- Film poster
- Directed by: Pat O'Connor
- Screenplay by: Simon Reade
- Based on: Private Peaceful by Michael Morpurgo
- Produced by: Guy de Beaujeu; Simon Reade;
- Starring: Jack O'Connell George MacKay
- Cinematography: Jerzy Zieliński
- Edited by: Humphrey Dixon
- Music by: Rachel Portman
- Production company: Fluidity Films
- Distributed by: Eagle Rock Entertainment
- Release date: 12 October 2012;
- Running time: 102 minutes
- Country: United Kingdom
- Language: English
- Box office: US$132,505

= Private Peaceful (film) =

Private Peaceful is a 2012 British war drama film directed by Pat O'Connor and starring Jack O'Connell and George MacKay. It is based on the 2003 novel of the same name by Michael Morpurgo. The film marks the final released performance of Richard Griffiths as well as his last credited film before his death the following year.

==Plot==
The tale is of a young man named Thomas "Tommo" Peaceful, who tells the story in account format from the past to the present day events of his experiences. His eldest brother, "Big Joe", has learning difficulties due to brain damage at birth, and is always looked out for by his younger brothers. The earlier part of the story tells of his life as a boy, before the Great War; the tale of his love for Molly – a beautiful girl he had a lot of feelings for and grew to love besottedly; and Charlie Peaceful, Tommo's brother who is older than him, but younger than Joe.

Also early on in the story, Tommo and his dad go woodcutting where a tree nearly falls on Tommo. However, Tommo’s dad saves him but in the process gets killed by the tree. Tommo kept it a secret that he was the reason his father is dead.

The trio had grown up together; their mischievous adventures included braving the beastly "Grandma Wolf" (the boys' great-aunt – also referred to as the Wolfwoman), defying the Colonel and skinny-dipping, the latter leaving a large impression on Tommo. They had also seen an airplane together – the first people in their village to do so.

Charlie, Molly and later Tommo all find jobs on the estate or in the village. Charlie, being older than Tommo, had always protected and looked out for his younger brother. Also, Charlie and Molly become closer as they are both older than Tommo, while Tommo begins to be left out. Tommo suspects that Charlie and Molly are in love. While they were skinny-dipping, Tommo notices them having a lot more fun together without him. Charlie and Molly used to secretly meet by the brook where it is revealed they kissed and had sex multiple times together. Molly becomes pregnant. She is thrown out of her house, and moves in with the Peacefuls.

Tommo became heartbroken after the couple rushed to get married a short time later in the village church before Tommo and Charlie go to France to fight in World War I. All through this time, Tommo recorded his feelings in the novel.
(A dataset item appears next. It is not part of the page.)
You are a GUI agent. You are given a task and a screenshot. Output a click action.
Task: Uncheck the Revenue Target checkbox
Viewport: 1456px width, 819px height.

The rest of the story describes the brothers' experiences of the war: their Sergeant "Horrible" Hanley, the near-misses during the battle on the front line, and Charlie's continued protection of Tommo.

During a charge of the German lines, Charlie disobeys a direct order from Sergeant Hanley and stays with Tommo while he is injured on no-man's-land. As a result, Charlie is accused of cowardice and given a court-martial. At dawn, Charlie is marched before the firing squad, where he is executed.

The story ends with Tommo preparing for the Battle of the Somme.

In 2006, 306 British and Commonwealth soldiers who (like Charlie) were executed for offences including cowardice, desertion, insubordination, and sleeping at their posts were posthumously pardoned.

==Reception==
The film has a 63% rating on Rotten Tomatoes. Peter Bradshaw of The Guardian gave the film three stars out of five. Robbie Collin of The Daily Telegraph gave the film two stars out of five. Rob Humanick of Slant Magazine gave the film two and a half stars out of four.